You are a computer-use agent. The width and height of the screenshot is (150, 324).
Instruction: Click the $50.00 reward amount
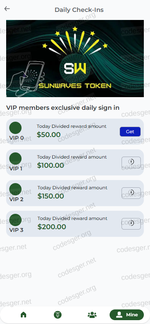48,135
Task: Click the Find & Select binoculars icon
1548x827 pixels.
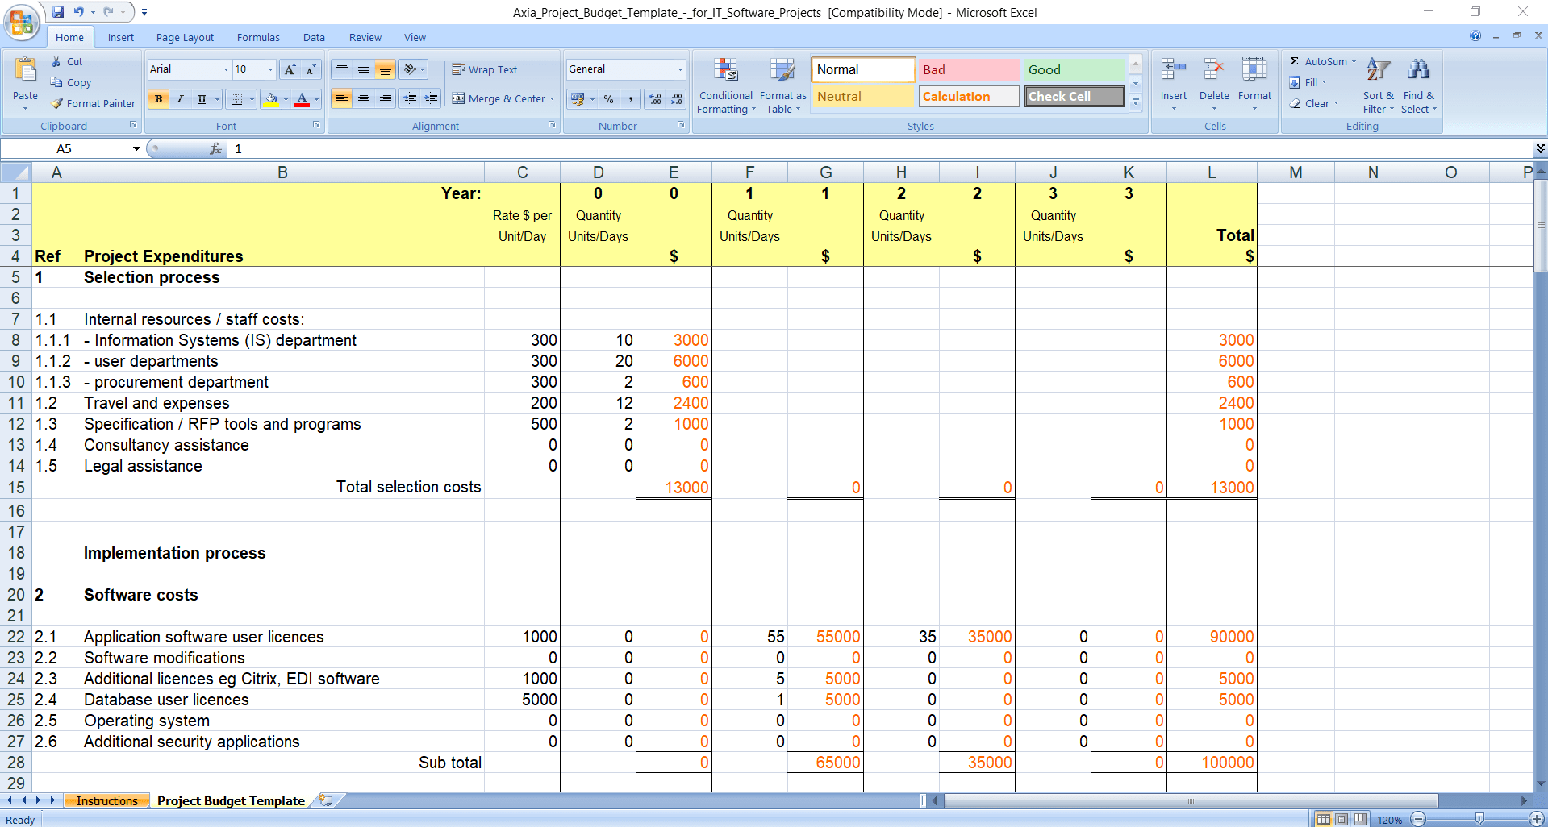Action: [1417, 71]
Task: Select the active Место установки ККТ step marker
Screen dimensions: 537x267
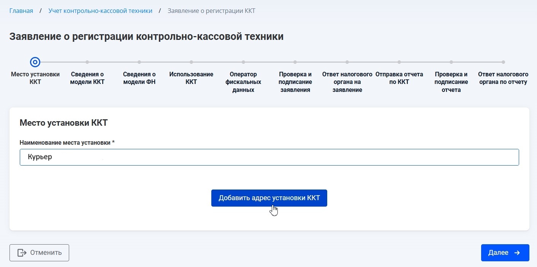Action: [35, 62]
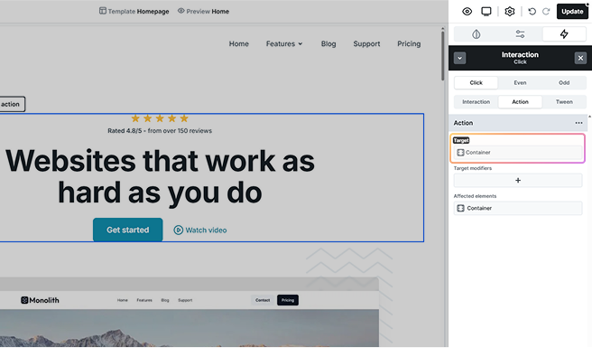Add a target modifier with the plus button
The image size is (592, 348).
518,181
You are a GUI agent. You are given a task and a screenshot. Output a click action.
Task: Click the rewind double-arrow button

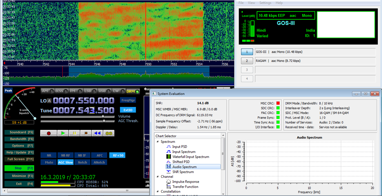pyautogui.click(x=97, y=133)
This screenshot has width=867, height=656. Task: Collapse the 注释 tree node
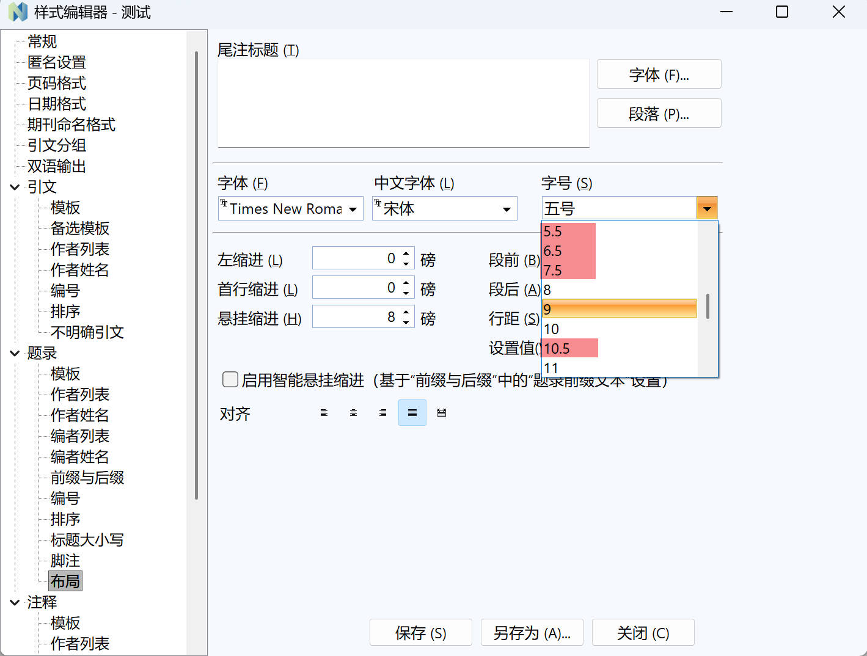pyautogui.click(x=15, y=603)
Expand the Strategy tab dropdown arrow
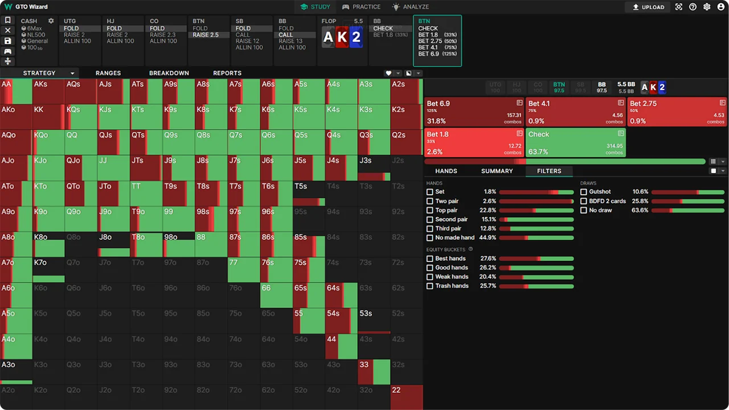Viewport: 729px width, 410px height. (x=72, y=73)
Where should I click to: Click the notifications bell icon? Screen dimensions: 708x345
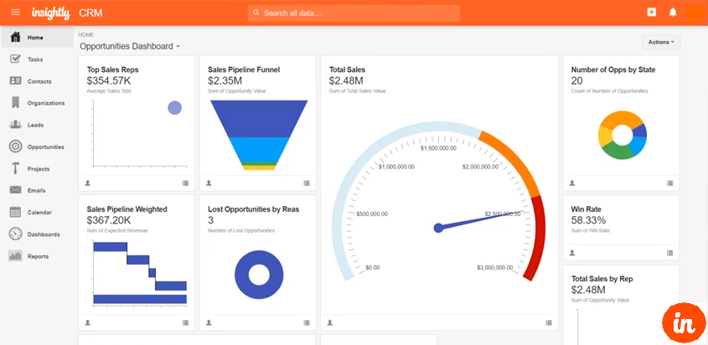[673, 13]

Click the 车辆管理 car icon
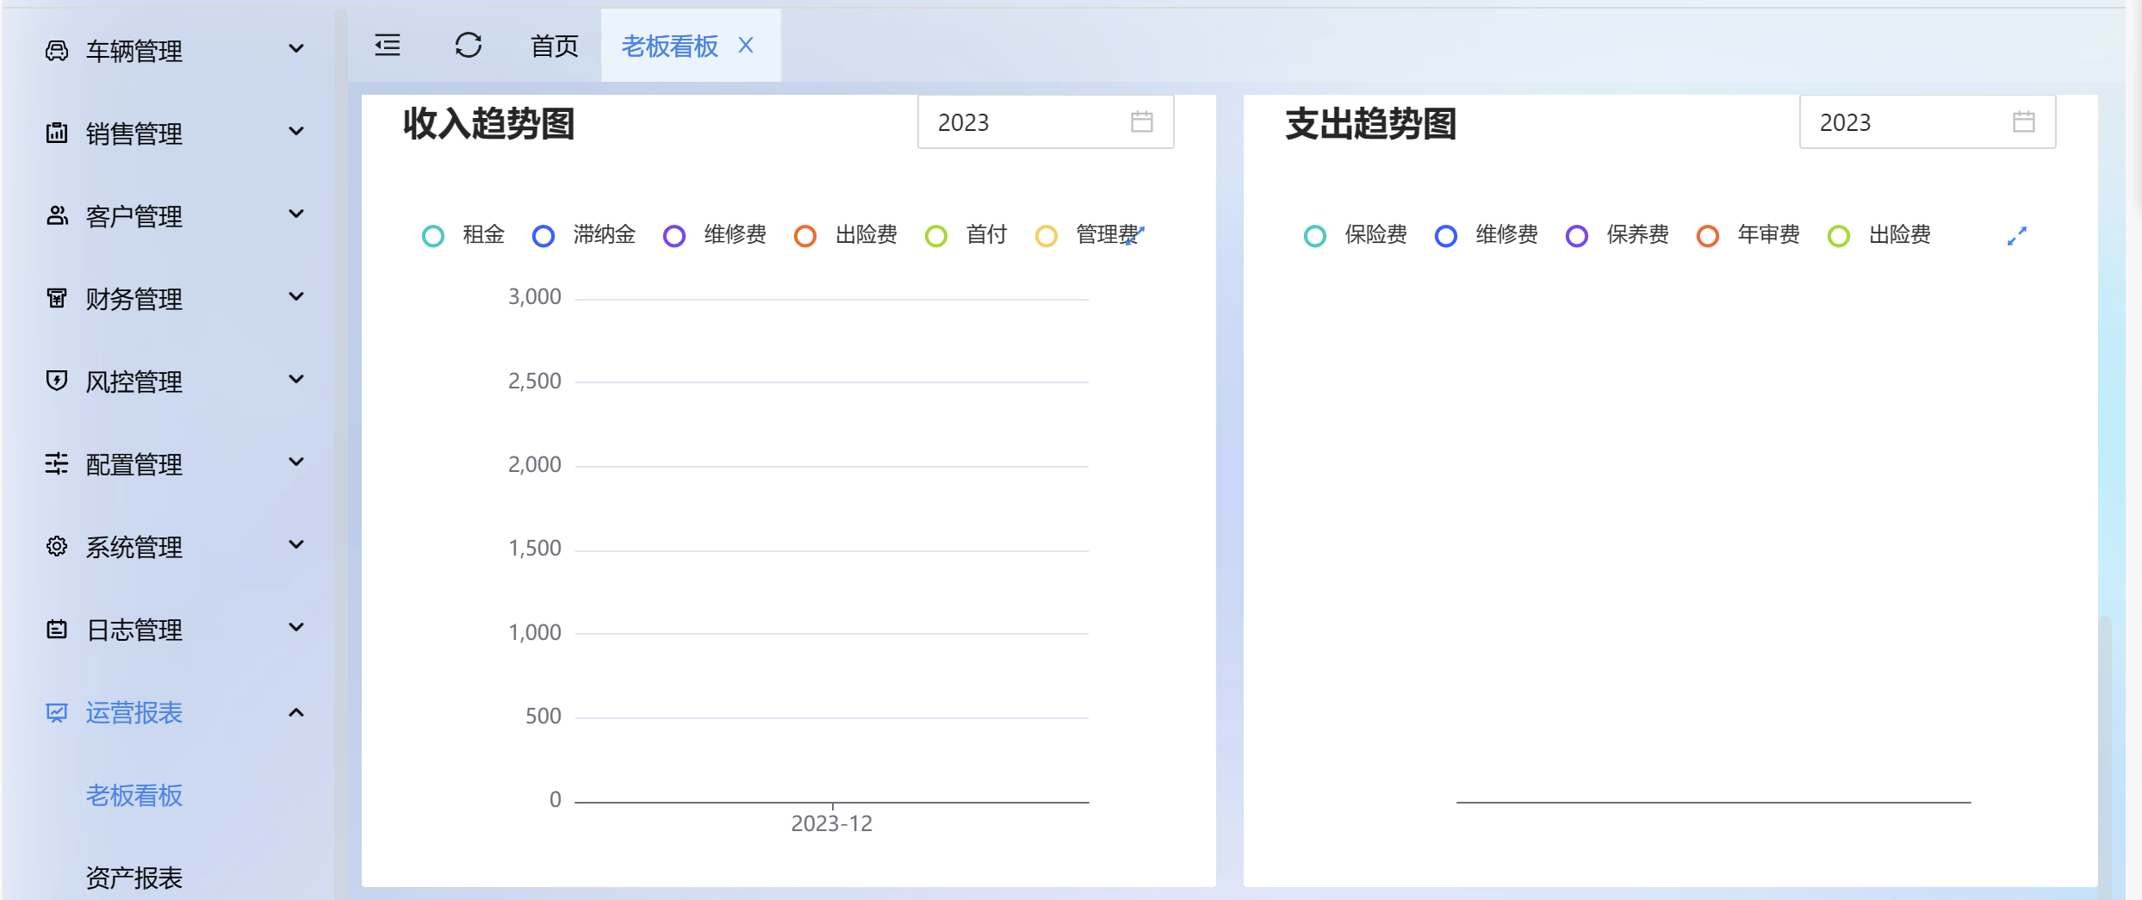coord(57,51)
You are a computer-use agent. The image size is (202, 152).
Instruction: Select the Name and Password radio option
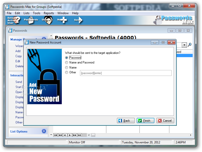[x=67, y=62]
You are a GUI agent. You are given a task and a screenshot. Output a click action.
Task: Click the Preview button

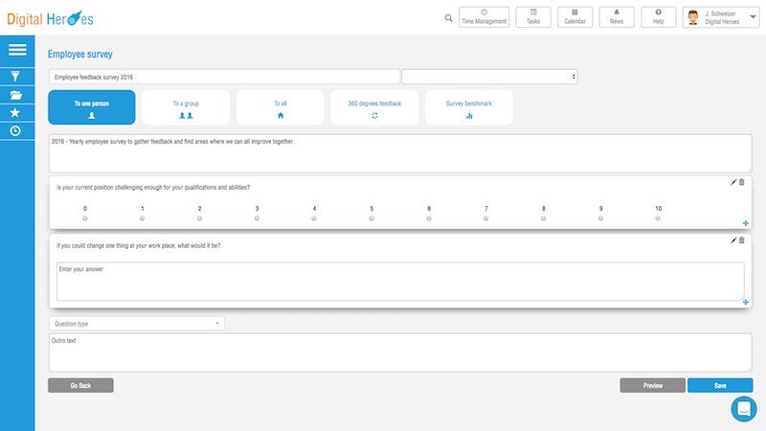(x=652, y=385)
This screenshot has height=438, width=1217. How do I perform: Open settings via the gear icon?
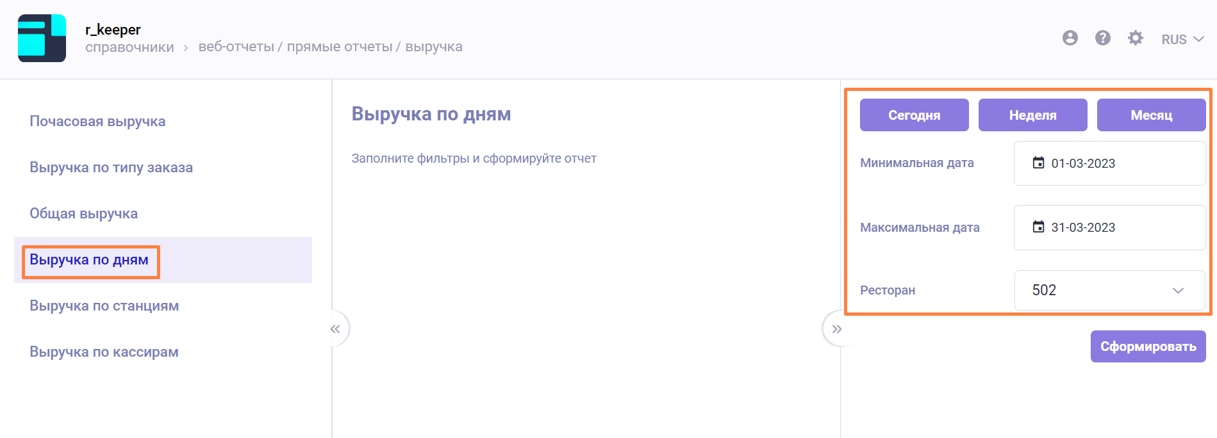(1135, 38)
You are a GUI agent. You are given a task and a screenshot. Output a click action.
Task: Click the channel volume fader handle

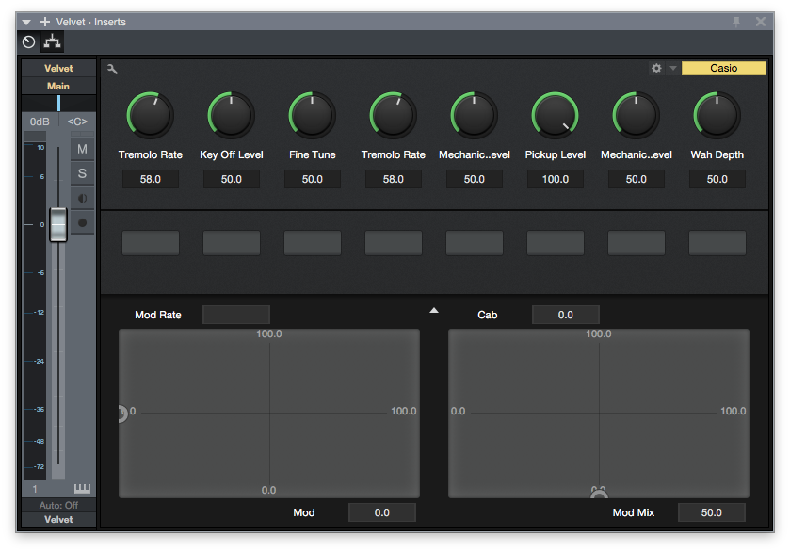pyautogui.click(x=58, y=224)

· · ·

*What the exercise asks:*
Extract the run of lines from the line holding "Expand the Strategy tab dropdown arrow" through the final line of the material above, exactly and inclusively. Leave the pictures behind.

*Exercise solution:*
Expand the Strategy tab dropdown arrow
Viewport: 729px width, 410px height. (x=72, y=73)
Where should I click to: Click the notifications bell icon? Screen dimensions: 708x345
[673, 13]

Click the 车辆管理 car icon
coord(57,51)
You are a computer-use agent. The image size is (202, 152).
Instruction: Select the Name and Password radio option
[x=67, y=62]
You are a GUI agent. You are given a task and a screenshot. Output a click action.
Task: Click the Preview button

(x=652, y=385)
This screenshot has height=438, width=1217. How do I perform: Open settings via the gear icon?
(1135, 38)
You are a GUI agent. You are given a task and a screenshot. Output a click action.
Task: Click the channel volume fader handle

pyautogui.click(x=58, y=224)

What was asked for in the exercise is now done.